GIVEN RECORDS
--- --- ---
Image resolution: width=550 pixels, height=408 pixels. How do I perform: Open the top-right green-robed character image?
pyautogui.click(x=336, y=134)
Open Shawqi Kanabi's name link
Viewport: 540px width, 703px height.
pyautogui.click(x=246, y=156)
--- --- ---
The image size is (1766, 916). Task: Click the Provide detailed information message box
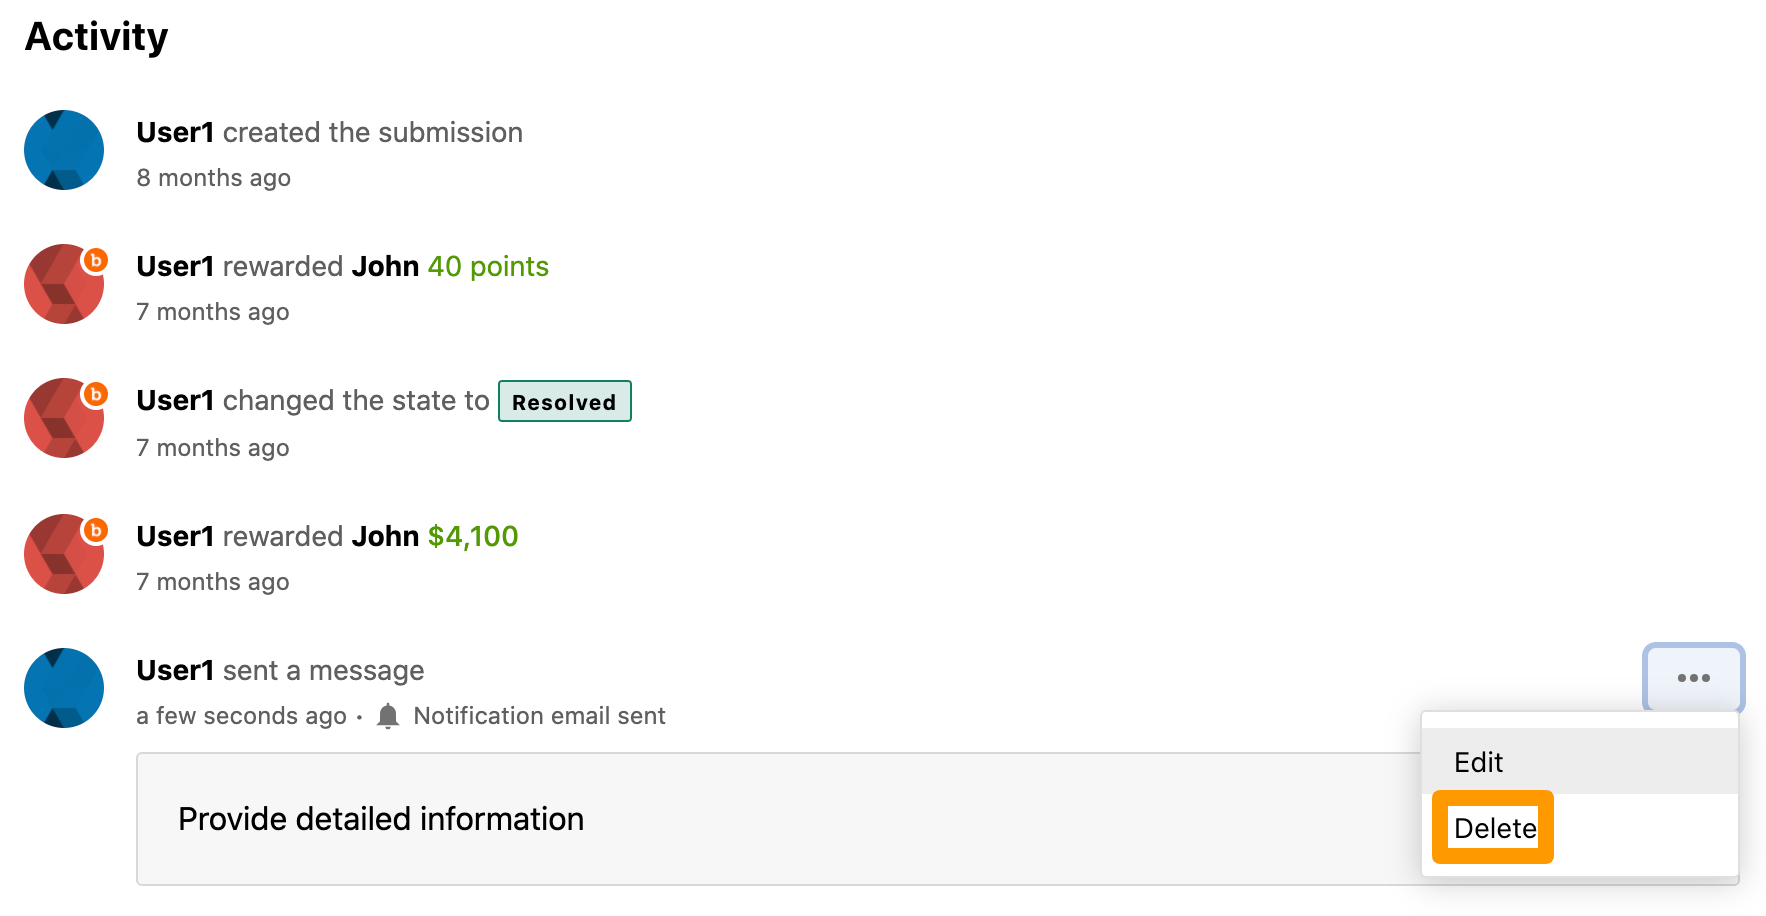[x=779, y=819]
--- --- ---
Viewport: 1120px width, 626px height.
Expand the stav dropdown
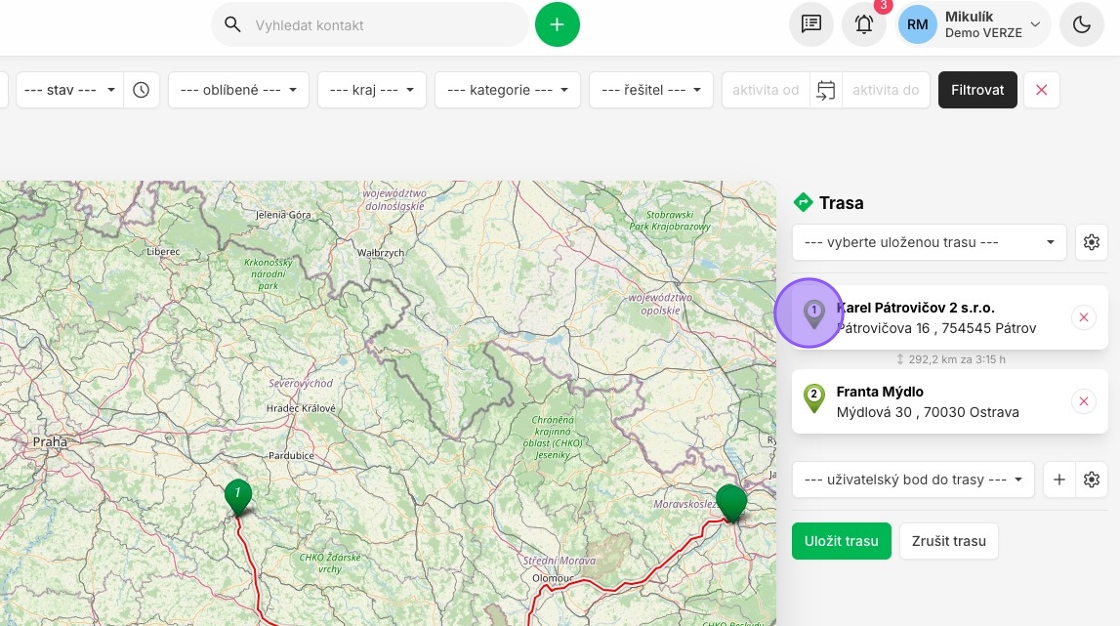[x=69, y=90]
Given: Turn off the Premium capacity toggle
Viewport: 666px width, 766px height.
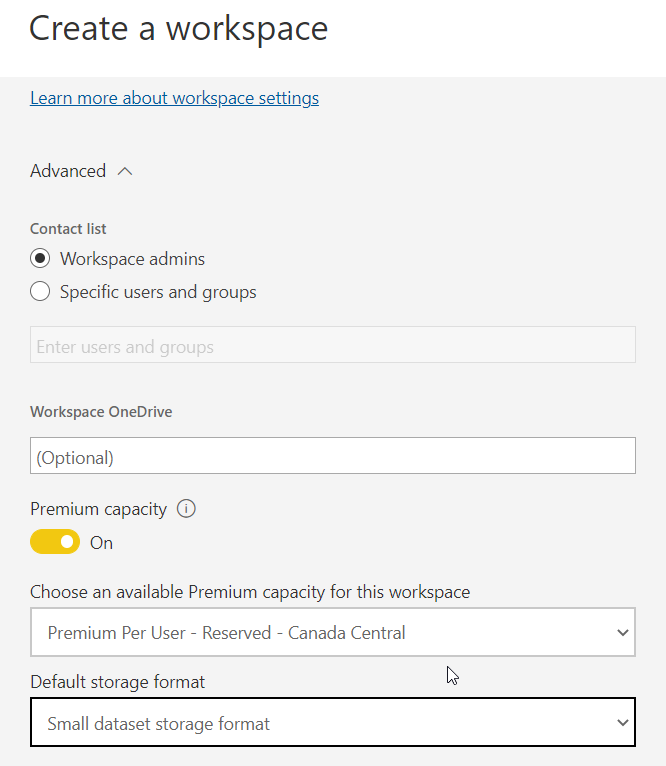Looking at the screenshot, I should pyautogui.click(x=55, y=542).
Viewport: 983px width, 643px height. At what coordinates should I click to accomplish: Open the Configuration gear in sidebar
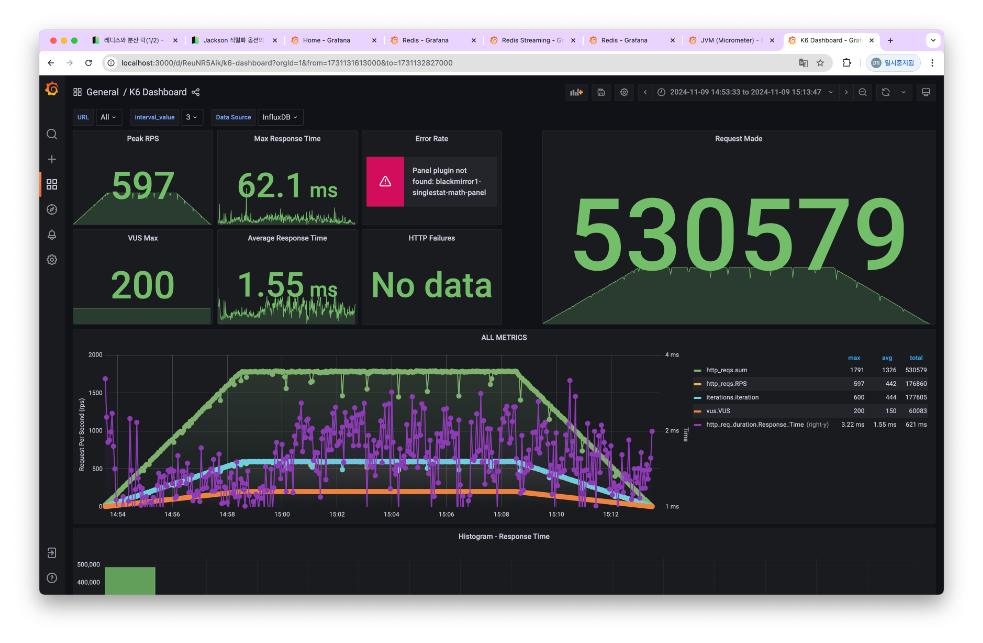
--- --- ---
PROBLEM DETAILS
Reproduce exactly the lines above that run from the one with "Given: Turn off the Premium capacity toggle" to the one with "Viewport: 983px width, 643px", both included, leaving pictures out.

REPLY
Given: Turn off the Premium capacity toggle
Viewport: 666px width, 766px height.
Looking at the screenshot, I should pyautogui.click(x=55, y=542).
Viewport: 983px width, 643px height. At what coordinates should I click to accomplish: Open the Configuration gear in sidebar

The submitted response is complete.